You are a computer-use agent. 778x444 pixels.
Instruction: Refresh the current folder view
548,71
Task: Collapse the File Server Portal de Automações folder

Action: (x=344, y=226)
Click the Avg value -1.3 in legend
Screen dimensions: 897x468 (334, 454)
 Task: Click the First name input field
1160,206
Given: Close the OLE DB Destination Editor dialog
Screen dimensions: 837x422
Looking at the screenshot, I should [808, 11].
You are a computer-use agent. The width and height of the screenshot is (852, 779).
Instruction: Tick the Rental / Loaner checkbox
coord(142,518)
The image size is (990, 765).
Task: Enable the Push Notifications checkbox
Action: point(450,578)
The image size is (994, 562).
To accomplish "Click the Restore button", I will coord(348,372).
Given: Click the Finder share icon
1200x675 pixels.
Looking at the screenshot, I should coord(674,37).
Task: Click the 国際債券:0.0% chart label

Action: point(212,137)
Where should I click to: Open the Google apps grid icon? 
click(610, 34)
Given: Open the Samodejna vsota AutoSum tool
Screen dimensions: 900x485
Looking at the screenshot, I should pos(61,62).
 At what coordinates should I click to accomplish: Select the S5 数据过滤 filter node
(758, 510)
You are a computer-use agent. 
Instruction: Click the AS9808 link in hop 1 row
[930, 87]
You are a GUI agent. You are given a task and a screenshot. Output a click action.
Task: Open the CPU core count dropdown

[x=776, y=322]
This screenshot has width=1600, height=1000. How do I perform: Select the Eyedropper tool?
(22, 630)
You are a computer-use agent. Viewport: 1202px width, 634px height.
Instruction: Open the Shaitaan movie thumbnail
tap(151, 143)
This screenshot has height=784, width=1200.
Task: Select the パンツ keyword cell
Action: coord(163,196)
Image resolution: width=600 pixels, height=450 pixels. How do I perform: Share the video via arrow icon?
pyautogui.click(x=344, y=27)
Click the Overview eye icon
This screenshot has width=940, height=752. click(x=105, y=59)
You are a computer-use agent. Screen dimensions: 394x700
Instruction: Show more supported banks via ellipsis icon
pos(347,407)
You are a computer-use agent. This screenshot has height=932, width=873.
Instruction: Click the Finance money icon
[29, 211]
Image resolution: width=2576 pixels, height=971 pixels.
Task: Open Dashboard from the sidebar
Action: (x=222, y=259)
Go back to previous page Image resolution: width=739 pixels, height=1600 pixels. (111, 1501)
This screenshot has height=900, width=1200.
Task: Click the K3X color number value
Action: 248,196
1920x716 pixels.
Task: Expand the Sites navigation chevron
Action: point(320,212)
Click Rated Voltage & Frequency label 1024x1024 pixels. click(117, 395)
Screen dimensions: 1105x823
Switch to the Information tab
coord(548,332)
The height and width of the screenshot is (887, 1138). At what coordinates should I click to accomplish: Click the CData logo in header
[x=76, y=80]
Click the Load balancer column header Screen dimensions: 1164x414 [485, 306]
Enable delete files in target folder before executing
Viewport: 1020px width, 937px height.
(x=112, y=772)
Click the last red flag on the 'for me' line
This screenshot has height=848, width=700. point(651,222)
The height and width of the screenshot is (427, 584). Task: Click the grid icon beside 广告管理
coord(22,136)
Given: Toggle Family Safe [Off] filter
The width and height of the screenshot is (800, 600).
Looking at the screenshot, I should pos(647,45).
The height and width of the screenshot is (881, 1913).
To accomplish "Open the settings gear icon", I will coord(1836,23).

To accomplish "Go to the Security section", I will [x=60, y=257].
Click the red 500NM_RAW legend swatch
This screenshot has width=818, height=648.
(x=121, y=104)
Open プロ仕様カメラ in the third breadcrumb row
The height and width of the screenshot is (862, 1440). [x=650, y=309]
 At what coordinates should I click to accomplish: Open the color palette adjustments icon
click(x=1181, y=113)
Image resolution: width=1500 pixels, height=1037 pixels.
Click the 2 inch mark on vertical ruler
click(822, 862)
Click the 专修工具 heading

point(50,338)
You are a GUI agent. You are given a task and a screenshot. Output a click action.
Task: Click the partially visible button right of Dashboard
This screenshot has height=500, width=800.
____________
● **PROMPT**
Each line of the entries above that contains "button" is to be copied.

● **TASK RESULT**
To accomplish "Click the Restore button", I will coord(348,372).
Task: Click the partially visible button right of Dashboard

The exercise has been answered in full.